Frozen carbonated beverages (FCB's) are a relatively new type of soft drink, but they appear to have caught-on well and to have built a strong and growing market. In general, this product combines some of the more desired features of conventional carbonated soft drinks and soft serve frozen confections (such as soft serve fruit-flavor sherbet). One brand of frozen carbonated beverage which may be most widely known is the Slurpee.RTM. product of Southland Corporation's 7-Eleven Stores. Generally the beverage is dispensed from a machine which at least to a consumer looks no different from a dispenser for conventional soft serve frozen confections. However, the beverage generally is dispensed into cups, rather than into a choice of cups or edible cones, and usually is sipped through a straw as carbonated slush although sometimes it is also spooned out and/or its partially melted fraction imbibed as a liquid.

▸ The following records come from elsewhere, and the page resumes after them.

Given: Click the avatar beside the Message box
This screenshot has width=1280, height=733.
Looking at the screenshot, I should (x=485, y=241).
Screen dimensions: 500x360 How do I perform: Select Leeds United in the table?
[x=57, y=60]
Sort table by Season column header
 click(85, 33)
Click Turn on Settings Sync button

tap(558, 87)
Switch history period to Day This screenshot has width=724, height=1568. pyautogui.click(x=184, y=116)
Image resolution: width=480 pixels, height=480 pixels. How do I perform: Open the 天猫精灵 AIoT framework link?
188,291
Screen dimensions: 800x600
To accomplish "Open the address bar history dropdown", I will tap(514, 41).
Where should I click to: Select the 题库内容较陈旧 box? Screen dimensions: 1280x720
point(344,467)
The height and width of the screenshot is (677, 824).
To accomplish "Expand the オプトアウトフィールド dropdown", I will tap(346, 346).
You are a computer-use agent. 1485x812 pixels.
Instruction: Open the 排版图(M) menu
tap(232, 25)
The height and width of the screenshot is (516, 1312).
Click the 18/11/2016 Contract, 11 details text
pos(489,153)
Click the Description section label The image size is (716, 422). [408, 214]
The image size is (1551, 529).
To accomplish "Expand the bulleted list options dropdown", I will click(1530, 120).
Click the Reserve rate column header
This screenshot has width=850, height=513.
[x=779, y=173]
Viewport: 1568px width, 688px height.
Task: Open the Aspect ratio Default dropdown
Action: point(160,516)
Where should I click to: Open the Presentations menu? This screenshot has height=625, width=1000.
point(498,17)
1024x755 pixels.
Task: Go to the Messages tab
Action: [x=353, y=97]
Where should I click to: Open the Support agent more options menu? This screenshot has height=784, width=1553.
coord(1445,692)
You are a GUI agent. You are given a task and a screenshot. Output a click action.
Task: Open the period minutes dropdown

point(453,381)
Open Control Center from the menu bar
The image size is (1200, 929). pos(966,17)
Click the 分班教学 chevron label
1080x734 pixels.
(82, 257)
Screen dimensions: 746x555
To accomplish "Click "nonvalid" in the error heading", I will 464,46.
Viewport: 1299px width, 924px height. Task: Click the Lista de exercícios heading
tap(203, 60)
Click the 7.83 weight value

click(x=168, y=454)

In fact, conventional apparatus for making and dispensing non-carbonated soft-serve frozen confections, milkshakes and the like usually cannot be successfully used as-is to make and dispensing frozen carbonated beverages. The basic difference which needs to be accommodated is that in the manufacture and dispensing of FCB's, the product is injected with considerable gas pressure, e.g. 40 p.s.i., for the purpose of dissolving and entraining carbonating gas in the beverage. Accordingly adapters have been devised for injecting carbon dioxide into the mix, and/or for accommodating the introduction of pre-carbonated mix into the freezing chamber. For instance, a Procon carbonator pump from Standex International, Salem, N.H., can be connected to a conventional milkshake-making machine. Various faucet modifications have been proposed for dispensing FCB from the making machine.
When FCB's were introduced, it was the general practice for all dispensing from the machines to be performed by store/restaurant employees for the customers and highly unusual for the machines to be located where or under such conditions that the customers could or might be expected to serve themselves. That practice is now changing and it seems that the marketplace would favor the introduction of FCB dispensers which could be consumer-operated, much as are coin-operated soda machines and the like. Heretofore, the faucets of most, if not all FCB dispensers have been tricky enough to operate that a certain amount of prior training in use has been practically a necessity, except where trained operators were always at hand to offer guidance and to clean up the results of inadvertent spillage by customers.
In any event, a need has arisen for a better facuet for FCB dispensers, one that will better control flow from the FCB-making machines, to make dispensing easier and more accurate, especially for people not familiar with FCB-making machines.